You will also need to catch subprocess.TimeoutExpired exceptions.

If you're not a Python programmer you can implement all this functionality in C++, but it's harder (for me, anyway).

Most of our custom question types at the University of Canterbury use scripted control of the sort described above. The initial complexity is worth the cost, because you then have complete control of the process and can, for example, do extra style checks on student-supplied code, ban undesired constructs, catch specific errors, etc.

I can provide further help if necessary, but you might prefer not to have all this extra complexity.


In reply to Richard Lobb

Re: Continuing testing when a test case give an error

by Sine Mete -
Thanks a lot for your reply. We should do an effective grading so we want to use this approach. But I'll be glad if you could provide further help. Especially for us to compile multiple files submitted as attachements.
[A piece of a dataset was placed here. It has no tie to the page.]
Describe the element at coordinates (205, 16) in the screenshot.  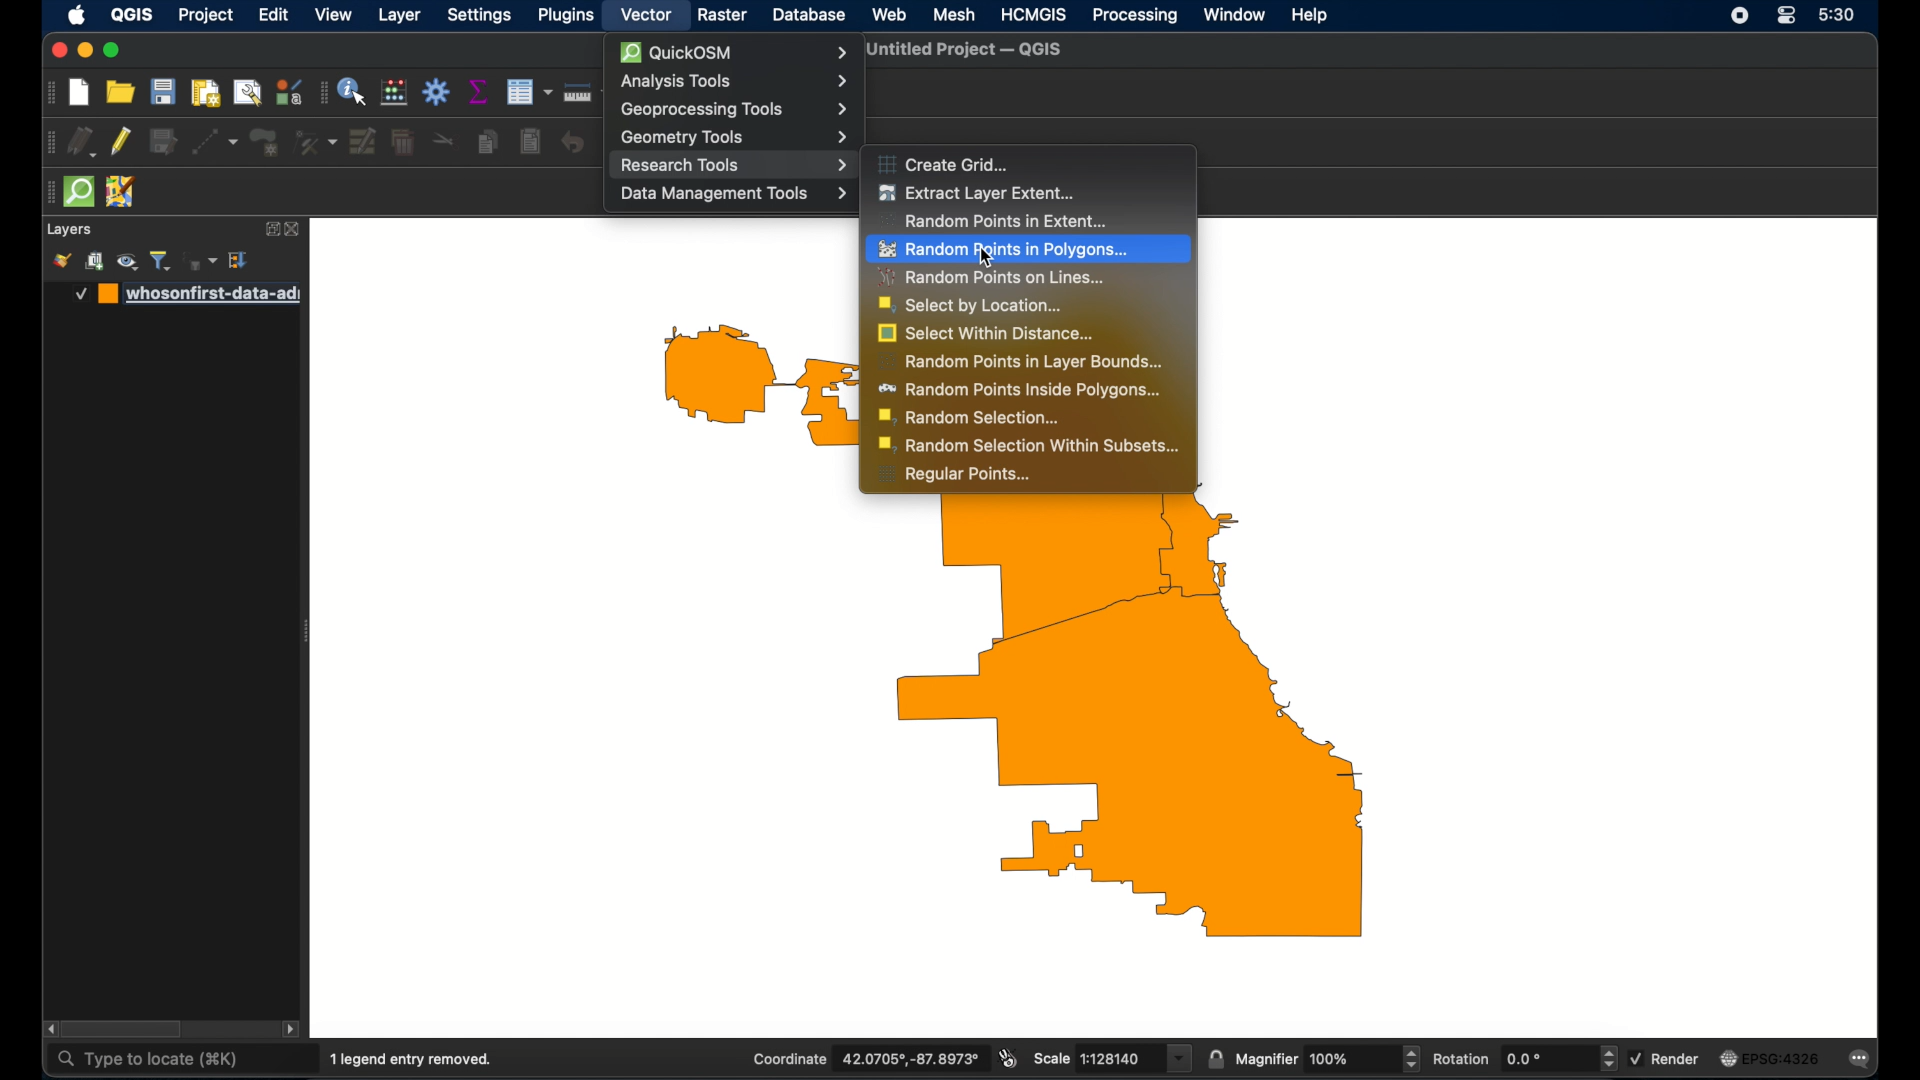
I see `project` at that location.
Normally I did multiple file compilation by using "advanced customisation parameter" but now should we change the line from the code in the link you gave as "return_code = subprocess.call("gcc {0} -o prog prog.c file1.cppcfile2.cpp".format(cflags).split())"?
In reply to Sine Mete

Re: Continuing testing when a test case give an error

by Richard Lobb -
If you're happy to compile all C++ source files present in the working directory in order to build your runnable, you should be able to just do

return_code = subprocess.run(f"g++ {cflags} -o prog *.cpp", shell=True)
Is that all you need help with?

By the way ... the approach I've described uses a per-test template, which runs each test case separately. This means the same code gets compiled every time, and C++ compiles are relatively expensive. This isn't likely to be a problem with assignment questions but in a test/exam situation is best avoided as it puts unnecessary load on the Jobe servers. You can avoid the problem by using a combinator template that first compiles the code and then proceeds to run all tests if and only if the compile succeeds. However, combinator templates are much harder to write, as you have to build your own test results table.